Wealth managers may be ghosting their normie clients and automating the services they currently count on, according to a report from Bloomberg.
The article surfaces a revealing piece of jargon used by Debasish Patnaik, a partner at the consulting firm McKinsey & Company: “mass affluent,” referring to wealth management clients with $1 million or less in liquid assets. If you are mass affluent, I hate to break the news that your wealth manager apparently never actually cared about you, and may no longer be manually compiling those reports about how things are going in your portfolio.
“The mass-affluent client now gets something close to private-banking quality from AI,” Patnaik tells Bloomberg. This, according to Patnaik, changes the picture when it comes to what financial institutions need from prospective wealth managers.
Meanwhile, the “truly rich,” to use Bloomberg’s term, will be getting ever more personalized service as wealth management further bifurcates into automated and ultra premium versions, according to Patnaik. The new services the job will require make a wealth manager sound like a mix between a mob consiglieri and a parent. Firms will need workers with skills like the ability to manage succession events, an understanding of “family dynamics,” the ability to decide “which family member gets to inherit what” for the masters of the universe, and the warmth necessary to “hold their hand,” when the market takes a negative turn.
Since AI can’t do any of this, Patnaik says firms will “weight hiring heavily toward it.”
But your experience as part of the disgusting mass affluent rabble may soon not involve an actual wealth manager at all. Patnaik tells Bloomberg firms will need to hire for roles overseeing automation and AI software: “specialists, behavioral data scientists, personalization architects, and human-in-the-loop oversight professionals.”
Citi is on the cutting edge of this shift, Bloomberg’s story indicates. Joe Bonanno, Citi’s Head of Wealth Intelligence tells Bloomberg that his company is rolling out “AI-backed software” like a chatbot that tells clients how to manage their children’s college funds, and a push-button system that can “draft an email from the chief investment officer and distill what it means for the client.”
Through all this AI, Citi apparently thinks engagement with clients will increase.
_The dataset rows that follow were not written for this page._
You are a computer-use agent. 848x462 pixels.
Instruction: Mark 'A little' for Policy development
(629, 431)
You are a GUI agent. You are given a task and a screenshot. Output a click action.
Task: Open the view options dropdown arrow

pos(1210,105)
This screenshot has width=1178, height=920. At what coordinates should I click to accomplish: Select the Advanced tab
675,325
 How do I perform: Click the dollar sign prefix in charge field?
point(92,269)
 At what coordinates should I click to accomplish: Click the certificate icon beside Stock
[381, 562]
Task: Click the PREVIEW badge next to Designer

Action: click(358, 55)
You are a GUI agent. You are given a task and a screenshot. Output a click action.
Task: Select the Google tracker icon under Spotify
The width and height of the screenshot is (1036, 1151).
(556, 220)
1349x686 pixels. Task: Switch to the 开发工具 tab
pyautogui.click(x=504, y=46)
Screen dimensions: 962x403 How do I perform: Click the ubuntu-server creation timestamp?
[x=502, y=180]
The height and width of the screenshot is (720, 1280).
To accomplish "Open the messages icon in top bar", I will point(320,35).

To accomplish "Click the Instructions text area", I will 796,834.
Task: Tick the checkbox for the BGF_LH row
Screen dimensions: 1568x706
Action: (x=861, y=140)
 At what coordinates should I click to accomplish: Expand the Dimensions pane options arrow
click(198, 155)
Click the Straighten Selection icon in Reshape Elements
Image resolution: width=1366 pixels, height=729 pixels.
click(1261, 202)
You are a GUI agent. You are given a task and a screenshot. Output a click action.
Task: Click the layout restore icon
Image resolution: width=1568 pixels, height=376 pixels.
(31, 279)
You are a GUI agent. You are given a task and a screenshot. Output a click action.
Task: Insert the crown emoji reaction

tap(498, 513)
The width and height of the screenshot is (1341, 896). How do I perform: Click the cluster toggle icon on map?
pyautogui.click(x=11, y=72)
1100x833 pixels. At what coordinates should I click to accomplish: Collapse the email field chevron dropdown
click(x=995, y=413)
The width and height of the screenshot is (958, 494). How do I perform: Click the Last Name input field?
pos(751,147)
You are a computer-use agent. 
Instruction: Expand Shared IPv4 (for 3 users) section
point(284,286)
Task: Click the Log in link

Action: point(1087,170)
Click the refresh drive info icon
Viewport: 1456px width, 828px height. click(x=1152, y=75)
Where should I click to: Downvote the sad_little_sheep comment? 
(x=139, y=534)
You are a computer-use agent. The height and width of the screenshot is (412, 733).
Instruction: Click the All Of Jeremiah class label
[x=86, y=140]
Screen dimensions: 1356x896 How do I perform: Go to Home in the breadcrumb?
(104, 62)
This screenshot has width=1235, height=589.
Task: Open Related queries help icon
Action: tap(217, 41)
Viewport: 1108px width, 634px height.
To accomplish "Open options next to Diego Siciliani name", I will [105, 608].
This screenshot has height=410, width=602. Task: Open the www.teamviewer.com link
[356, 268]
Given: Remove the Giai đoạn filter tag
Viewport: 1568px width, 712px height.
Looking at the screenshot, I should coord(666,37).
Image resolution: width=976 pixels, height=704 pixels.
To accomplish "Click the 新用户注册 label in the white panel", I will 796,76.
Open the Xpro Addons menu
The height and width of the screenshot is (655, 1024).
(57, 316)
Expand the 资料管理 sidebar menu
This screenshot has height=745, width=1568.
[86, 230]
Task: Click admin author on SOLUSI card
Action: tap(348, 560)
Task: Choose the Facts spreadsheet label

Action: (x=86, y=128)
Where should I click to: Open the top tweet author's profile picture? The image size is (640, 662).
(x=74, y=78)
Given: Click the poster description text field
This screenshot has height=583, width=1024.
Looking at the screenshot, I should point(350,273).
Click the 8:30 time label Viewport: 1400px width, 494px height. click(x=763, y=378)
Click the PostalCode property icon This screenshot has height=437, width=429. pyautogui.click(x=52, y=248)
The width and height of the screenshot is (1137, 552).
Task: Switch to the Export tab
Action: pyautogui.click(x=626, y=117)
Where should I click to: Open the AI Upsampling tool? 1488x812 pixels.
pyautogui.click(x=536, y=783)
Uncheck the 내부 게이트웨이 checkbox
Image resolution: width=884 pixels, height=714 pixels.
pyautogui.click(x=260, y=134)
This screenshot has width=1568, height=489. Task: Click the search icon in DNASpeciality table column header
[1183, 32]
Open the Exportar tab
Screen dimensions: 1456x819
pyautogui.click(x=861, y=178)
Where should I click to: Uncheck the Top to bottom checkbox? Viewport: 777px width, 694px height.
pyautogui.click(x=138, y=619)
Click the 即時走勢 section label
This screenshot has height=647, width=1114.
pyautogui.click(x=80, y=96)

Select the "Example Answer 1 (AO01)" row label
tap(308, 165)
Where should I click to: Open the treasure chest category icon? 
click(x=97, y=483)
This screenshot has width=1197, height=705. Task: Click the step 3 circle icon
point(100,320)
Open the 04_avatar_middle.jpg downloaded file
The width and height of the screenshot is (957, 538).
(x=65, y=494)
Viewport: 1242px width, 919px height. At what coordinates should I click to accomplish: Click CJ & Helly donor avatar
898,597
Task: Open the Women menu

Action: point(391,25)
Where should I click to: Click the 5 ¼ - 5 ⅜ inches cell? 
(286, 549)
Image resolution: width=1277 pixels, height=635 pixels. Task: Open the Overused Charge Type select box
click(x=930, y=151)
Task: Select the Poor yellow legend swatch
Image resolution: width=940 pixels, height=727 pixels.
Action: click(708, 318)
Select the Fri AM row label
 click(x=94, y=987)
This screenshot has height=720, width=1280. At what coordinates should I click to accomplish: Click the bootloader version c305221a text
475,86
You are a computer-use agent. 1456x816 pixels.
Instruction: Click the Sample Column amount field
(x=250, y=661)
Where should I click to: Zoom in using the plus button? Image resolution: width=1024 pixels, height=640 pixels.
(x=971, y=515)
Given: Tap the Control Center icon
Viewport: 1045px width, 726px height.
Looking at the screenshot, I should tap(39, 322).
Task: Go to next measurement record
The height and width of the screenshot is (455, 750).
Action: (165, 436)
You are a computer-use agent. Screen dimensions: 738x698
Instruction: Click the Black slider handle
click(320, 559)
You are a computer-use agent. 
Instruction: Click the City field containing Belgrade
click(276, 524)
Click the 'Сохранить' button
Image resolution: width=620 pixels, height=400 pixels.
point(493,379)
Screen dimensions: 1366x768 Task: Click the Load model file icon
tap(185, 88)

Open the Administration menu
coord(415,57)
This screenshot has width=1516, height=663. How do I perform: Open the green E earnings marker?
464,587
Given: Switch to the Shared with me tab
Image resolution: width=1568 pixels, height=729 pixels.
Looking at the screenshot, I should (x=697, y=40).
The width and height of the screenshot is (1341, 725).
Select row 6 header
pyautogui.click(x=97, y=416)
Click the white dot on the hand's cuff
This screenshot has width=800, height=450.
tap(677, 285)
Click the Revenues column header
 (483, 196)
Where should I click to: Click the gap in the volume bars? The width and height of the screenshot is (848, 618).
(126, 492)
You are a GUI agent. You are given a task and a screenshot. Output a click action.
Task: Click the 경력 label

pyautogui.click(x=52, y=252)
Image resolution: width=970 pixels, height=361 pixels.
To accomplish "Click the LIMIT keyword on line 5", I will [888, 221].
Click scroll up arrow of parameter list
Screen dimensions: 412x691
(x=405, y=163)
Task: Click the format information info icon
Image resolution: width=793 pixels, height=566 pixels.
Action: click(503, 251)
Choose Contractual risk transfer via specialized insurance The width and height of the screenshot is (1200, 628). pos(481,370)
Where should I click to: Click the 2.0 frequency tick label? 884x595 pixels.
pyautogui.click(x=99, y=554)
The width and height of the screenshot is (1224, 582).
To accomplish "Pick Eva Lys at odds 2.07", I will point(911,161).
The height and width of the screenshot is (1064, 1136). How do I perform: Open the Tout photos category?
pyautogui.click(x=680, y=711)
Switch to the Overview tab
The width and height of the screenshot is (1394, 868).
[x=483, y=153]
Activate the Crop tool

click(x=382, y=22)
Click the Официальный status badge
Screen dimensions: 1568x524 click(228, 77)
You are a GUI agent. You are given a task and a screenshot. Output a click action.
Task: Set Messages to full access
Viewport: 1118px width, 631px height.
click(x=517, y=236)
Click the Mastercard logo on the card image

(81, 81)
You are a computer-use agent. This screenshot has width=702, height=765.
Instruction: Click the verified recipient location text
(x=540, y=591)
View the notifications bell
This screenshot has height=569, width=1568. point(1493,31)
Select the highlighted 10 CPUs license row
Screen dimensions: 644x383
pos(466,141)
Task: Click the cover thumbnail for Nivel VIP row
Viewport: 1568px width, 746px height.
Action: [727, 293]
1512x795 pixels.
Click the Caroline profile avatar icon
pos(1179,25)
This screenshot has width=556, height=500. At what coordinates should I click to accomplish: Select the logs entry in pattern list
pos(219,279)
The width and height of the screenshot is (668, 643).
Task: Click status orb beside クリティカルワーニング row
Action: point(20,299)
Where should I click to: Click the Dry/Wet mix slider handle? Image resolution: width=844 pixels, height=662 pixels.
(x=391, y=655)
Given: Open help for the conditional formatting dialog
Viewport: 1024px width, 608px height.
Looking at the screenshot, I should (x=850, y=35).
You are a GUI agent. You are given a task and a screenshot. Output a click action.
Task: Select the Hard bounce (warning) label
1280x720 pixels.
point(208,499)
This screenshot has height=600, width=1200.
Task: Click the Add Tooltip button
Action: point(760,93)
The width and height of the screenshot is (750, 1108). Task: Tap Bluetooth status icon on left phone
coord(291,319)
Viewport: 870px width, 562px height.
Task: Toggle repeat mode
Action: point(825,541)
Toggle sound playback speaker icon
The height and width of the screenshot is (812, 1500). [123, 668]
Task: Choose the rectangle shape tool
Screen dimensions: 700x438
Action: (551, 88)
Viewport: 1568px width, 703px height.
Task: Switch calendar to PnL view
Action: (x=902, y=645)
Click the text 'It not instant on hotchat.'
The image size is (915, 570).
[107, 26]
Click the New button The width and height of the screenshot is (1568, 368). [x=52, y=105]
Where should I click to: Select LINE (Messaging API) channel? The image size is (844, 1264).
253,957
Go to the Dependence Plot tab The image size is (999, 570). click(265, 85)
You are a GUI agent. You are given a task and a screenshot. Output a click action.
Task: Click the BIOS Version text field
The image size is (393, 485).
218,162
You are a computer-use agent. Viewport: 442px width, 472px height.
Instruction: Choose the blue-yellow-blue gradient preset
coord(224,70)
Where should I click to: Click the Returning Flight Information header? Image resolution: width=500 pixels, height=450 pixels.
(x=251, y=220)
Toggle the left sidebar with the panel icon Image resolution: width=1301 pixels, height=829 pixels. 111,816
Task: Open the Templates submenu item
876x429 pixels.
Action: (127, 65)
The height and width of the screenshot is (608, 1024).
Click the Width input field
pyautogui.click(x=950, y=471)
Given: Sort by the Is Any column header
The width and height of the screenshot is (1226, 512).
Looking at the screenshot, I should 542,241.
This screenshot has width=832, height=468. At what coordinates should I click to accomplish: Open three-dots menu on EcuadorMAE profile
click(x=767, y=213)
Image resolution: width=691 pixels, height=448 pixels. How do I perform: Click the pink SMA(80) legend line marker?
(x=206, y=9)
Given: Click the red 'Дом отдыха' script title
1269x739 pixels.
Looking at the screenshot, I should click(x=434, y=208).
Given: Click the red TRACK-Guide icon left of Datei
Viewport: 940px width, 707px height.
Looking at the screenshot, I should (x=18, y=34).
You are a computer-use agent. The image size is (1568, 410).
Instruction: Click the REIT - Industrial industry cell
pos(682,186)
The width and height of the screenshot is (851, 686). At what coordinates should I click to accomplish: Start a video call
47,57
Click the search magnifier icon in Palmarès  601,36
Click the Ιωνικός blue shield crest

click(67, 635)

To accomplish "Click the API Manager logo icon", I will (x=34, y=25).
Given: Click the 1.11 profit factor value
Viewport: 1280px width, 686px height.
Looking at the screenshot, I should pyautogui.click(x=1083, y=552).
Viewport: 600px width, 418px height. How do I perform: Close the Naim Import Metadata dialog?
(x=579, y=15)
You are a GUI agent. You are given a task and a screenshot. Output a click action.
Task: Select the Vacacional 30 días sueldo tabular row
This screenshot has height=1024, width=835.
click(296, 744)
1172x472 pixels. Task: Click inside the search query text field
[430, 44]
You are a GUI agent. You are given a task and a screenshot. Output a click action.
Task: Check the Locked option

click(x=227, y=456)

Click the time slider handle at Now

Bonanno tells Bloomberg “engagement keeps clients happier and stickier.” Speaking personally, I love being happy and sticky.
But none of this may matter according to everyone’s favorite infinite-money-cheat-code-finder Elon Musk, who said in a January interview that because of AI, everything we all know about saving money is about to change. “We’re at the top of the roller coaster, and it’s about to go down,” Musk said on the podcast Moonshots with Peter Diamandis, not being totally clear about whether that’s good or bad. “Don’t worry about squirreling money away for retirement in 10 or 20 years. It won’t matter,” he told Diamandis.
Whatever that means, cool, most of us aren’t successfully saving for retirement anyway. Can’t wait to see what the near future holds for rich and poor alike.